PROMPT ▸ Condense the paragraph beginning "Players Network was incorporated" in the Players Network filing excerpt below into a short bulleted list that keeps its main facts.

DOCUMENT SECTION ▸
◆ ◆ ◆ ◆ ◆
On April 1, 2008 the Company issued 215,946 shares of restricted section 144, common stock to a note holder per the conversion terms of the convertible promissory note. The shares were exchanged for a total of $49,629 of accrued interest.

 
10

 

Players Network
Notes to Condensed Financial Statements

Letter of Intent
On May 4, 2009 the Company entered into a letter of intent to form a Joint Venture with another company to develop a multi-media presentation that will include a short pilot show and a Power Point Presentation that demonstrates the “Project”. The “Project” will include a game show, national sweepstakes and gaming concept.

 
11

 

Item 2. Management's Discussion and Analysis of Financial Condition and Results of Operations.

Overview and Outlook

 Players Network was incorporated in the State of Nevada in March of 1993. Players Network is a global media and entertainment company engaged in the development, production, distribution and marketing of television programs and internet broadcasting about the Las Vegas and Gaming Lifestyles, and other related entertainment themes.

With an emphasis on unique, high-quality programming that captures the excitement, passion, enjoyment, sex appeal, entertainment, information, celebrity, and the non-stop adrenaline rush of the Las Vegas Gaming Lifestyle, Players Network’s content goes beyond poker, casino action, sports betting, and racing, to lifestyle programs about entertainment and fine living, attracting the young and the sophisticated viewers who view digital content most.
◆ ◆ ◆ ◆ ◆
INFORMATION PROVIDED ▸
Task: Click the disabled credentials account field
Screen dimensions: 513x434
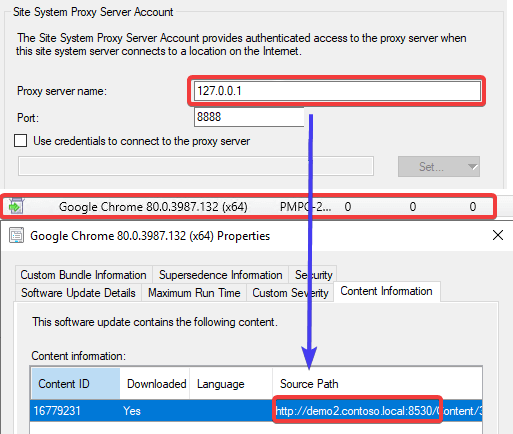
◆ ◆ ◆ ◆ ◆
REPLY ▸
- Incorporated in Nevada in March 1993
- A global media and entertainment company
- Develops, produces, distributes and markets television programs and internet broadcasting
- Focuses on the Las Vegas and Gaming Lifestyles and other related entertainment themes